On peut être à la fois randonneuse, alpiniste et traileuse


ça alors! On peut donc être randonneuse, alpiniste à ses heures et même traileuse: les trois réunis dans la même personne! Quelle surprise! Pour moi, ce n'en est pas une. Mais visiblement, pour les milieux de la randonnée et de l'alpinisme, c'en est une.

La presse spécialisée a tôt fait de découvrir le mystère qui pousse les traileurs, ces curieuses bêtes, à courir en baskets dans les montagnes (bandes d'inconscients): le culte de la performance, de la vitesse, de la légèreté, maux de notre siècle! En plus ces irresponsables vont en montagne si peu équipés qu'ils commettent des imprudence et doivent appeler les secours (bandes d'inconscients, bis), voyez le sauvetage de Kilian Jornet et Emelie Forsberg en 2013 à l'Aiguille du Midi.

Voilà, c'est ce que racontent les journaux suisses qui parlent de montagne et de randonnée.
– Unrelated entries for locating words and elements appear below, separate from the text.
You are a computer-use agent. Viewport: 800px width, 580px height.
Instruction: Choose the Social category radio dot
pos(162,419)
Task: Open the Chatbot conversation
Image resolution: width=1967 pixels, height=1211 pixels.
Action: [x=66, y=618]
Eh bien là, je ne vous suis plus. Prenons les imprudences: que deux skyrunners (tiens, un autre terme: vous m'écrirez un article là-dessus) qui passent le plus clair de leur vie en montagne aient dû appeler UNE fois les secours me paraît statistiquement fondé. Et je ne serais même pas étonnée qu'il y ait même une deuxième fois.
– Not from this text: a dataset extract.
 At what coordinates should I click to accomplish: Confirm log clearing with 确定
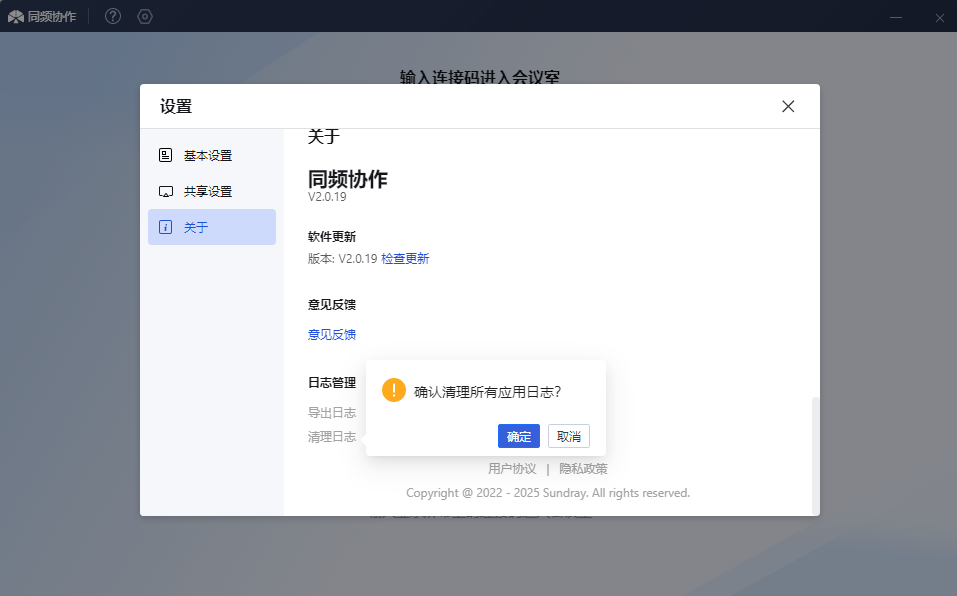pyautogui.click(x=518, y=436)
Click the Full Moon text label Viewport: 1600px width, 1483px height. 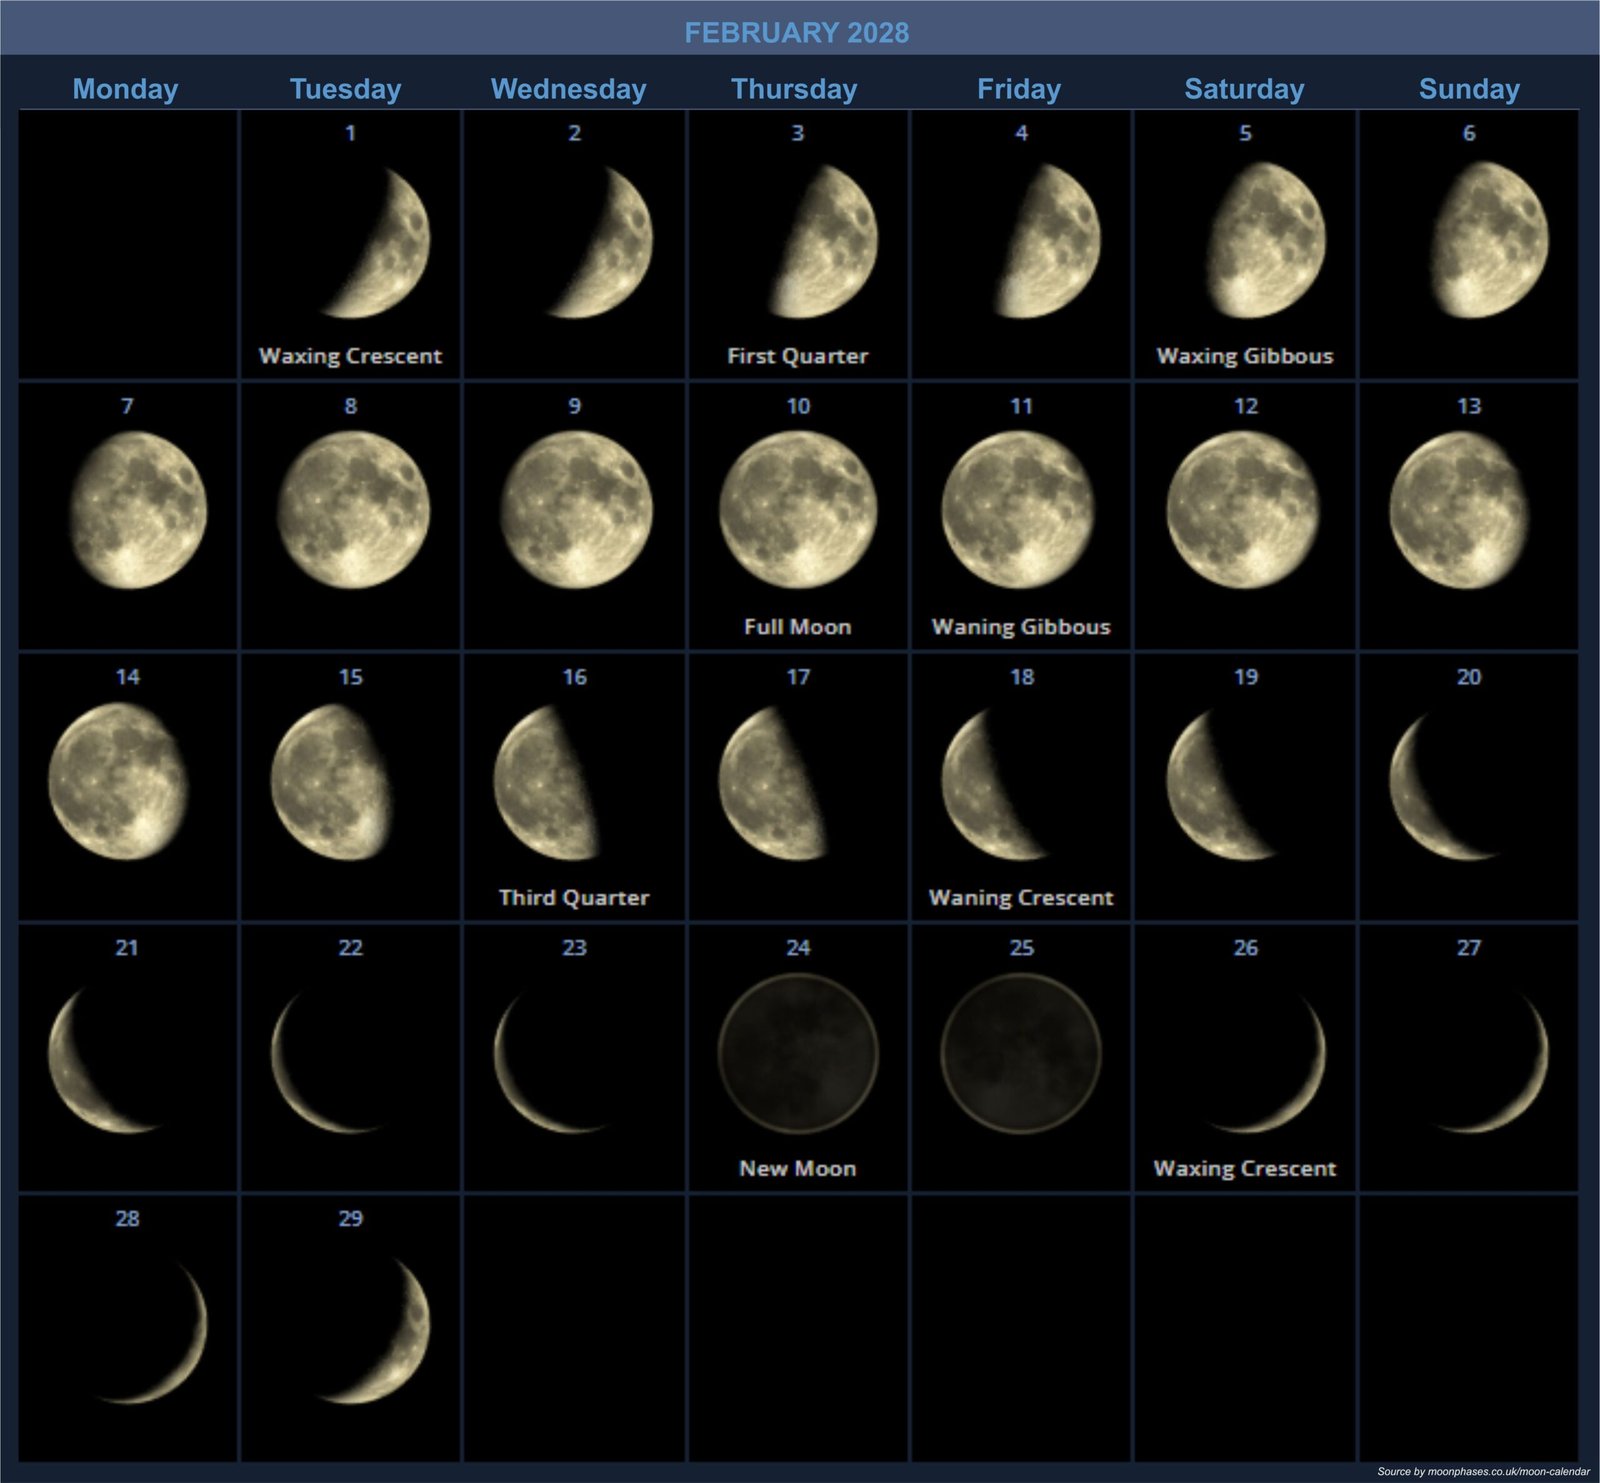[797, 627]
Pour ma part, la fois où j'ai appelé la colonne de secours pour moi, j'étais loin d'être en jupette et en baskets. C'était lors d'une sortie d'alpinisme.

La compète dans les cordées


Quant aux vêtements légers, aux bâtons légers et à tous ces accessoires légers, ils sont en train de séduire les randonneurs qui y ont goûté: pourquoi se charger comme une mule quand on peut randonner avec moins de poids et plus d'aisance? Eh oui, chers clubs de marcheurs, la légèreté est en train de conquérir vos troupes!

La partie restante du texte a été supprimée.